The claim that an integrating “partner” had now become a direct competitor rings very hollowly. Since the acquisition of GolfNow’s acquisition of Fore Reservations, Club Prophet has proclaimed often and loudly that your firm’s business has soared and you have achieved record revenues from golf courses migrating to Club Prophet from Fore Reservations due to that facility’s disdain for GolfNow. It is my opinion; you can’t have it both ways.
It is our conjecture that the terms and condition offered by Club Prophet, rumored to include the discussions a “50% revenue split on all client bartered times”[3], were beyond the fair market value deemed appropriate by GolfNow. We are confident that GolfNow did offer a reasonable increase in the license fee.

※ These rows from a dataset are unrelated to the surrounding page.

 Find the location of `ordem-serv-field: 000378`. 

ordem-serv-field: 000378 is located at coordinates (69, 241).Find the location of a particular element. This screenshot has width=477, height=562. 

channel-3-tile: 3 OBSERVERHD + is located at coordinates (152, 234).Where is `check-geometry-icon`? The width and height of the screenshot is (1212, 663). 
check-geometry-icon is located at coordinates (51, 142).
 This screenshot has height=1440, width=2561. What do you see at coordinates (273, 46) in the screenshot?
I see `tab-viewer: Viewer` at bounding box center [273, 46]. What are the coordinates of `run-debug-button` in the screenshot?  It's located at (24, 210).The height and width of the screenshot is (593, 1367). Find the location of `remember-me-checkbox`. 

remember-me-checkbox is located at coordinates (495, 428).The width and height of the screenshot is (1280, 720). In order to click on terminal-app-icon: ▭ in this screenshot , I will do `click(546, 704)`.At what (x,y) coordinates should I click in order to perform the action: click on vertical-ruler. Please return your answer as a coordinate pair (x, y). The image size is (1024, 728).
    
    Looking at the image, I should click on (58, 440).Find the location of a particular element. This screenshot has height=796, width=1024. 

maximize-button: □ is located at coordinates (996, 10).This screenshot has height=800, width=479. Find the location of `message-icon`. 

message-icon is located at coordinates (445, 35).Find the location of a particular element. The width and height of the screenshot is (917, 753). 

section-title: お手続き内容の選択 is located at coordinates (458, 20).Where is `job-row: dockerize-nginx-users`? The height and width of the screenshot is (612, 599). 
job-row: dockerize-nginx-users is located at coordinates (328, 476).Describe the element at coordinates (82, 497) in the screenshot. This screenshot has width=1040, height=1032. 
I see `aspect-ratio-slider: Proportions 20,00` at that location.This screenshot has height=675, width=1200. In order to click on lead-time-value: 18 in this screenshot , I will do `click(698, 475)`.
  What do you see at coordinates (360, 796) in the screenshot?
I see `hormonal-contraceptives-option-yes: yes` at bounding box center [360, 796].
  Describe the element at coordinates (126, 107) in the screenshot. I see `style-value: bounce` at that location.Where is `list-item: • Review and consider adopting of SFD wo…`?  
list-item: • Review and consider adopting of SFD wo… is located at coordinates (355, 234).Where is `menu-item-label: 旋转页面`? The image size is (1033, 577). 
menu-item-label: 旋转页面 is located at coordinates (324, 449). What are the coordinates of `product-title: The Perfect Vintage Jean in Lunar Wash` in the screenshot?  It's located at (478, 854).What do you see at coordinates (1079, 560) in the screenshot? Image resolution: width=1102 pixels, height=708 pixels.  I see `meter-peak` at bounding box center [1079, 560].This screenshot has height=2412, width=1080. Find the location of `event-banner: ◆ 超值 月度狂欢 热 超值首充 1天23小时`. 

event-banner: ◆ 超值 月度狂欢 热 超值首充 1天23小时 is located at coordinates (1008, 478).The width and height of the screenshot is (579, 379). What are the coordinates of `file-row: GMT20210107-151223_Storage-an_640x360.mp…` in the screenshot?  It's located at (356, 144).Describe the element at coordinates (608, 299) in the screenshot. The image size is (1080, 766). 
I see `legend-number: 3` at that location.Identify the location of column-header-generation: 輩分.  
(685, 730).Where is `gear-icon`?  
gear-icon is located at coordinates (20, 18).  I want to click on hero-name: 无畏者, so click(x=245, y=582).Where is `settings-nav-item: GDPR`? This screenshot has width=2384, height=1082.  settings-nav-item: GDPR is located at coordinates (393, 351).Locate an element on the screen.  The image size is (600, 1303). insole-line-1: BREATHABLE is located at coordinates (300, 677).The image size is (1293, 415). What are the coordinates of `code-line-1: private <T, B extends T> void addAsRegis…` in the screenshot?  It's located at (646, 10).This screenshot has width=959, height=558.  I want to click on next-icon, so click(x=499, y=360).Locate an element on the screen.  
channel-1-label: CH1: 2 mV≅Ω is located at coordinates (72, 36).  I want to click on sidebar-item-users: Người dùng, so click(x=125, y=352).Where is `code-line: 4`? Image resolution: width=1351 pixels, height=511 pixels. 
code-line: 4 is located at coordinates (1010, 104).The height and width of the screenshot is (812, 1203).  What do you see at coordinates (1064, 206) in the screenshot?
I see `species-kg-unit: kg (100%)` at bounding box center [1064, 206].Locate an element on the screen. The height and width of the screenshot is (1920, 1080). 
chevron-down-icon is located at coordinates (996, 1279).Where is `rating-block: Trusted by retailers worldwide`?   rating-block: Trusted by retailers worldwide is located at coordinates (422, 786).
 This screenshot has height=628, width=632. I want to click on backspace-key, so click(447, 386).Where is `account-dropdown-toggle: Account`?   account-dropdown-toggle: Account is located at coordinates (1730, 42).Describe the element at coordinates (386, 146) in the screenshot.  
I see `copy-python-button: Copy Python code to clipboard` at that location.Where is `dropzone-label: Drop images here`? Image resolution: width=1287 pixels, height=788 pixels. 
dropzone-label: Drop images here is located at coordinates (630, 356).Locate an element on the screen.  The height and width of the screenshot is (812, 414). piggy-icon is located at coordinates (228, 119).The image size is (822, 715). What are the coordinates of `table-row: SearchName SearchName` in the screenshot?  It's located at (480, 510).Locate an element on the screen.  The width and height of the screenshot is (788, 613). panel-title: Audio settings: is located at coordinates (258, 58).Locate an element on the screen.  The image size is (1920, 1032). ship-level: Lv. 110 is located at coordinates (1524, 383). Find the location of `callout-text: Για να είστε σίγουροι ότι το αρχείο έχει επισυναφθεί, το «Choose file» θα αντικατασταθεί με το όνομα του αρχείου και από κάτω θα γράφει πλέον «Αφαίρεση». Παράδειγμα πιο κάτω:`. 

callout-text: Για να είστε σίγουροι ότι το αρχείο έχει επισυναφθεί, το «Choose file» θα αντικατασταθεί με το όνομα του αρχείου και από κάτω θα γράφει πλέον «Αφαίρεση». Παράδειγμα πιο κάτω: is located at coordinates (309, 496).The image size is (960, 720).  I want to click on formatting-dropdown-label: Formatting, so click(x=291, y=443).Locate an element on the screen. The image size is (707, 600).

So who is the bully and who is the pig? If one’s interest were in serving one’s client, the golf course operator, it would seem the only fair fee would be the actual costs involved to establish and maintain the interface. In a survey conducted by Golf Convergence in 2013, 14% golf course owners and managers stated that software vendors should provide the interface for free. While that position is not realistic neither is the position of requesting a 50% revenue split on client bartered times, especially considering one’s contempt for such a business practice as evidenced in many Club Prophet newsletters.
It is our opinion that it is incumbent on a software vendor first to serve the needs of their client and to decline to provide an interface or to exact such a high price for services rendered is inappropriate. For example, we understand that IBS clients have requested an interface to the EZ Links tee time reservation platform. Such interface, we have been told, has never been established by IBS. If that is true, we don’t think the interests of the golf course are effectively served by IBS.
It is Always About Money
In the May 13, 2015, Rick and Tom wrote, “The CPS policy is that we do not interface with companies that have a direct competing product. So when the agreement term ended, we opted to tell GolfNow we would not renew the contract “as is” and cited our primary concerns (1) they were a direct competitor and aggressively pursuing our mutual customers, (2) they are installing their software on CPS servers under false pretense, (3) unless we were properly incented financially we had no interest in continuing to “partner” with a direct “competitor.”[4]
The policy that that do not create interfaces with competitors is falsely represented. Club Prophet, pursuant to clause 3 above, will create interfaces with competitors if properly incentivized. Their perception of market value is greatly distorted in my opinion.
The compensation package they sought from GolfNow appears to be in initial negotiations $2.5 million or reduced in subsequent negotiations to $500,000 per year[5] (Reference the footnote to the Club Prophet article to review our calculation).
I don’t know about you, but as a spectator in this game, the most important player in this drama has been shuffled off the stage. Who represents the interests of the golf course owner?
Thus, we make a prediction for a bear market regarding third-party tee times as there are no winners here. That is our opinion. What is yours? Comment below for the world to read.
[1] 2015 – Club Prophet Systems – GolfNow terminates CPS Integration agreement, dated May 6, 2015, Pg 2.
[2] Ibid., Pg 1.
[3] 2015 – Club Prophet Systems – GolfNow terminates CPS Integration agreement, dated May 13, 2015, Pg 5.
[4] 2015 – Club Prophet Systems – GolfNow terminates CPS Integration agreement, dated May 13, 2015, Pg 4.